AI, on the other hand, is exploding in its rate of adoption and use and seems almost limitless in how it can be exploited by any enterprise. It is great for helping humans make informed decisions at faster rates, for lower costs. It can help practitioners with performing audits, identifying fraud, acting as a fourth line of defense (coined here first!) in enterprise security and many other uses.
AR/VR use is expanding away from simply gaming to corporate training, manufacturing, marketing and other traditional business segments. Security frameworks and technology controls are very lax in the AR/VR space to date, so these technologies will present tremendous risk to enterprises depending on when and how they are adopted.

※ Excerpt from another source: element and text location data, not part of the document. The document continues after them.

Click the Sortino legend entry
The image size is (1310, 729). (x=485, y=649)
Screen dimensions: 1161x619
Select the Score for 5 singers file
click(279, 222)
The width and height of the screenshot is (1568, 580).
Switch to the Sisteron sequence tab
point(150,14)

Honorable mentions include penetration testing knowledge (to think like a hacker and more completely understand how technology used in the enterprise can be exploited) and software development skills to help automate parts of the audit process.
What risk scenario keeps you awake at night? How can it be addressed?

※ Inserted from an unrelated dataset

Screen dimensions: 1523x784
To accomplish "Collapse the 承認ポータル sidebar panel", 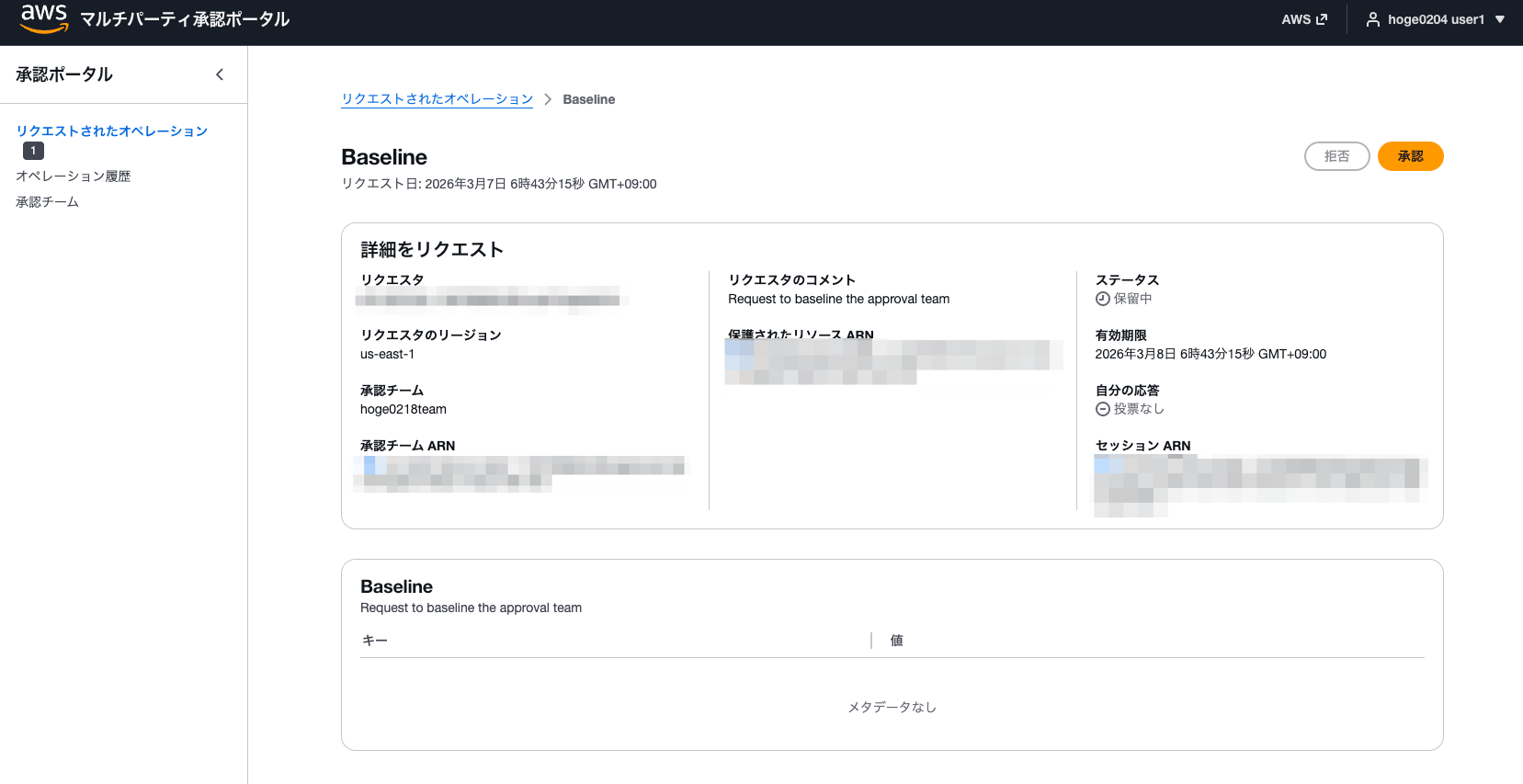I will (220, 74).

(Laughs.) I never let work keep me up at night and neither should anyone else! On a more serious and broad note, those potential security breaches that force the enterprise to close the doors and go out of business are worrisome. Obviously, those are usually the result of poor security controls and internal processes. Fortunately, we as audit and risk professionals are tasked with identifying and remediating these issues before they impact the enterprise.

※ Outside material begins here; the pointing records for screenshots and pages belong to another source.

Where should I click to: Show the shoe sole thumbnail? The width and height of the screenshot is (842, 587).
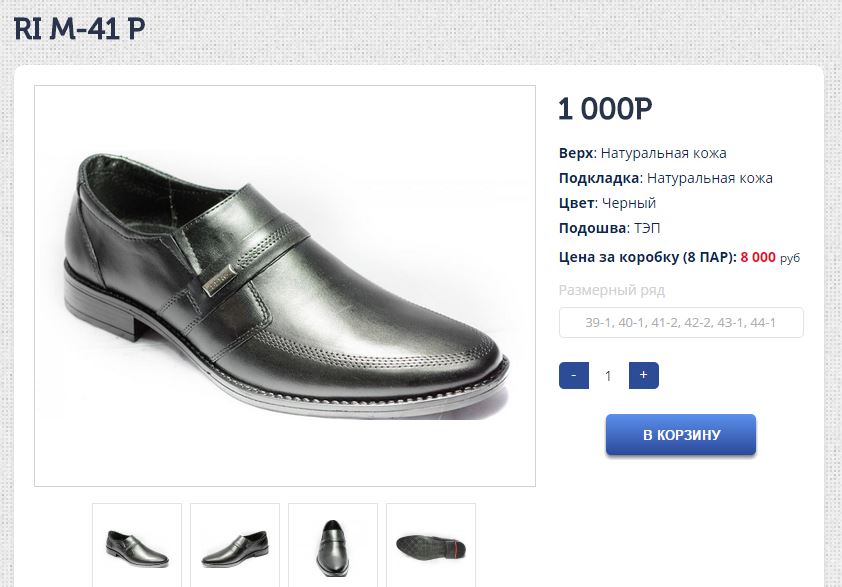[x=430, y=545]
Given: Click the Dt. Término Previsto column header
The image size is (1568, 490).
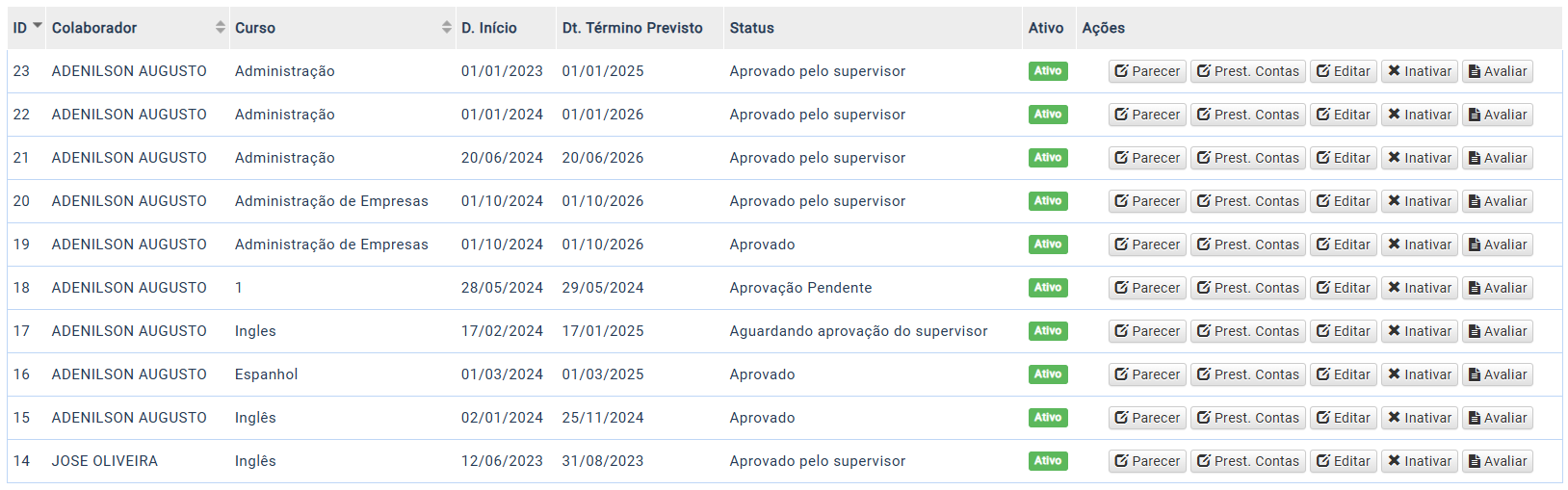Looking at the screenshot, I should 633,28.
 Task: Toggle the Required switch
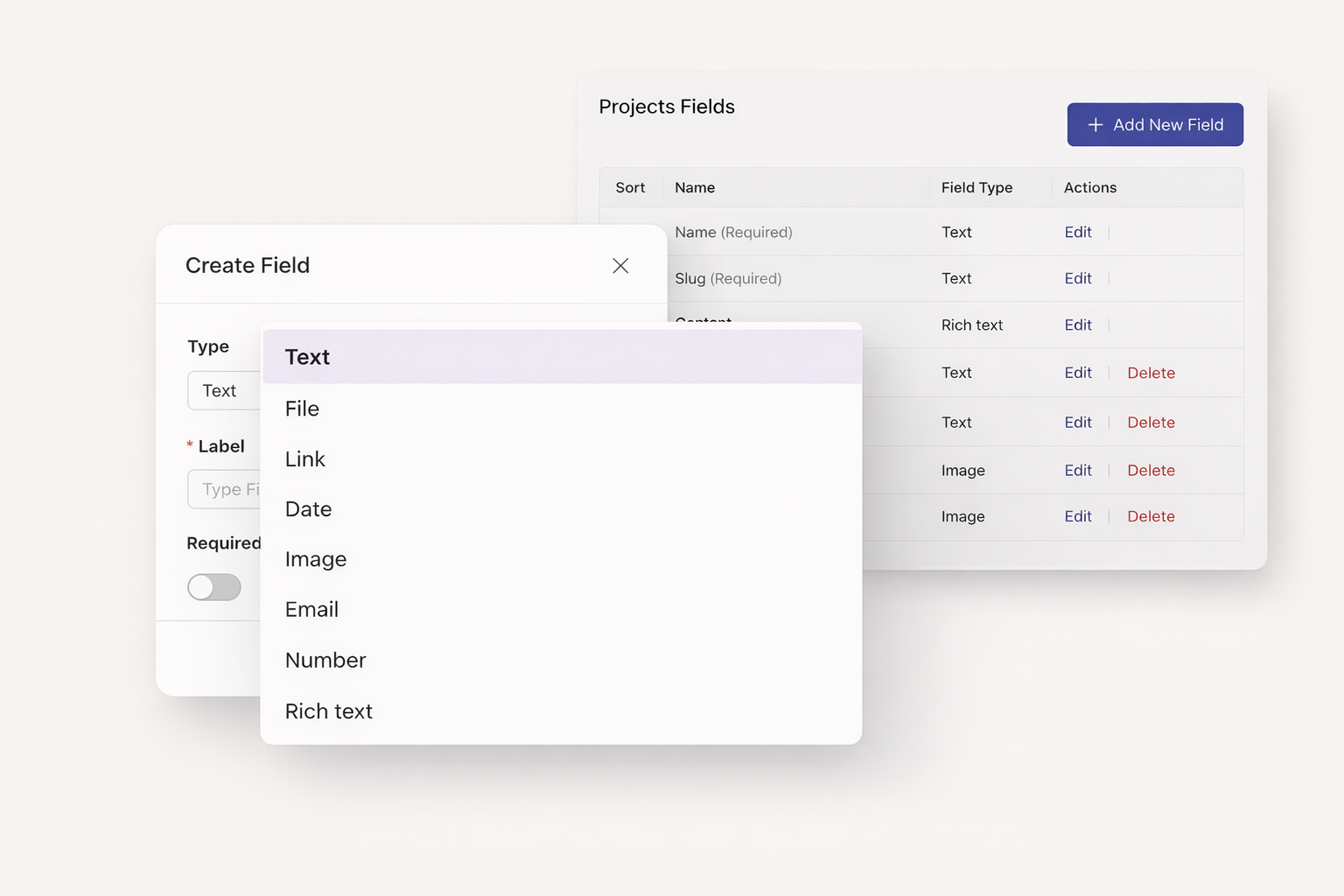point(214,587)
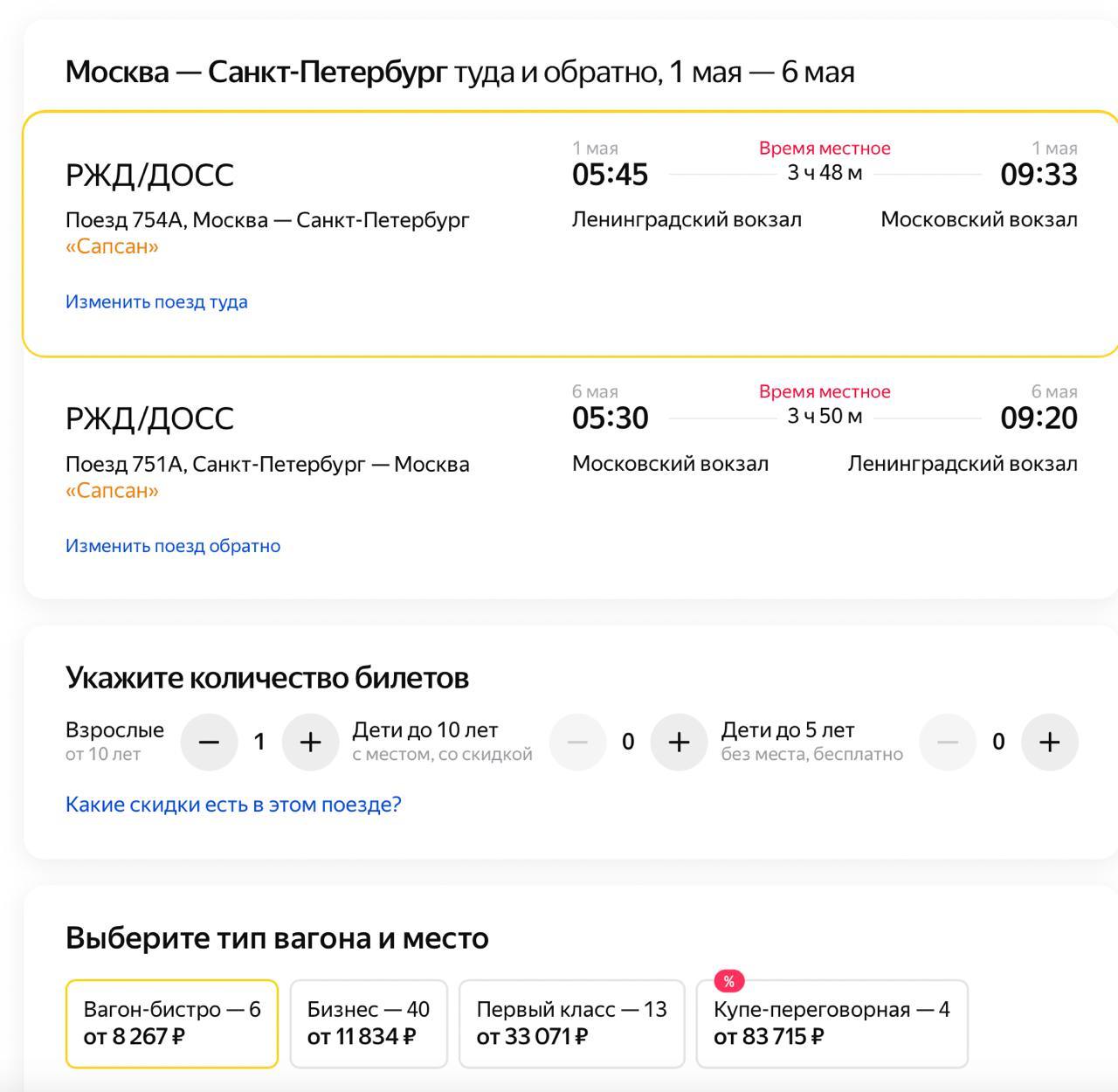Viewport: 1118px width, 1092px height.
Task: Decrease adult ticket count with minus
Action: pos(209,742)

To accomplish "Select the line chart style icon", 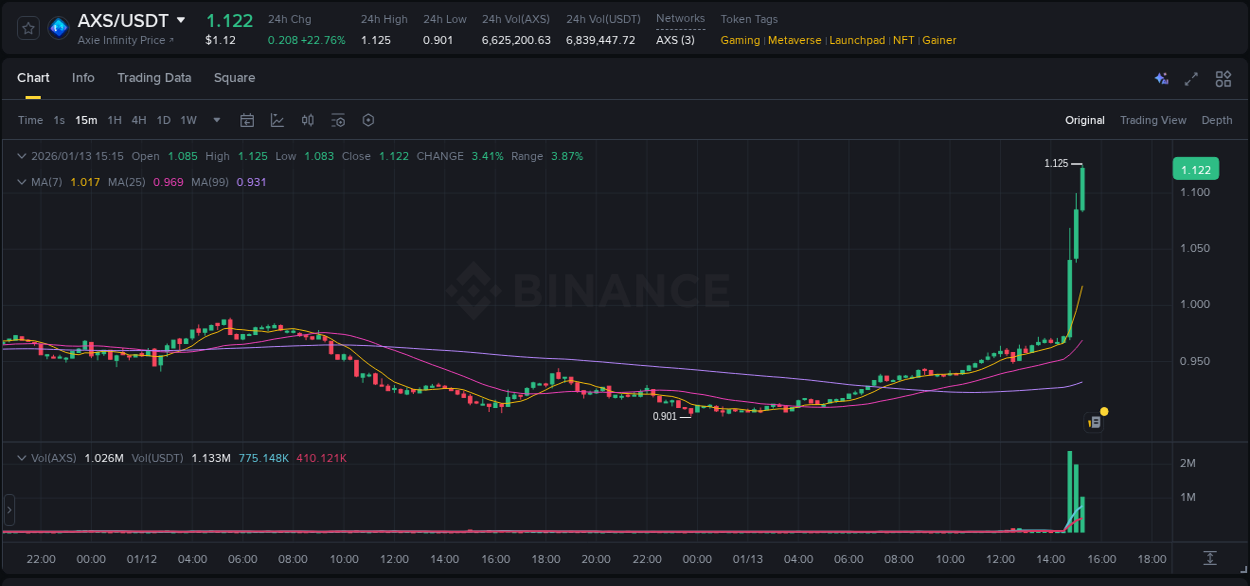I will coord(277,120).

What do you think are the most effective ways to address the skills and gender gaps in the technology workspace?
Audit and risk professionals on a personal level need to be a lot more self-motivated to seek out and broaden their skill sets. Employers should also help them get there with incentives such as predetermined merit increases for obtaining relevant certifications and time off during the work week or during elective periods to pursue professional education.
I think there needs to be more oversight of those offering certification and training as well. I have been obtaining certifications since 2009 across many exams and vendors. I can tell you, based on experience, that their approaches are generally all the same. As of 2019, certification is this “Wild West” scenario with IT certification training. Prices for study materials and the exam costs vary widely from vendor to vendor, and some certification training programs teach students to remember facts without providing any performance-based component that helps the student to develop needed technology or risk skills.
Regarding the technology gender gap, the question presupposes that there is a problem that needs to be addressed and corrected. I would say this is potentially misleading. The causes for men vs. women working in technology are debatable, but my thoughts here are that individuals, whether man or woman, naturally gravitate toward professions in which they initially have some interest. I suppose I do not understand the need to manufacture this interest in women to get them working in technology if the desire does not exist there naturally. The desire to dabble in technology could be explored and cultivated by parents, schools and/or after school programs that introduce technology to young women in a way that would make them more comfortable.
What was the most significant event or experience to date that has impacted the evolution of your career?
The more than four years I spent at GE Healthcare as an incident manager were the most profound in my career. That experience allowed me to understand IT operations, taught me patience, helped me develop deep technical analysis skills, strengthened my technical writing for non-technical audiences, and helped me develop the ability to thrive in high-pressure situations. It was the catalyst for every success that has followed for me since then.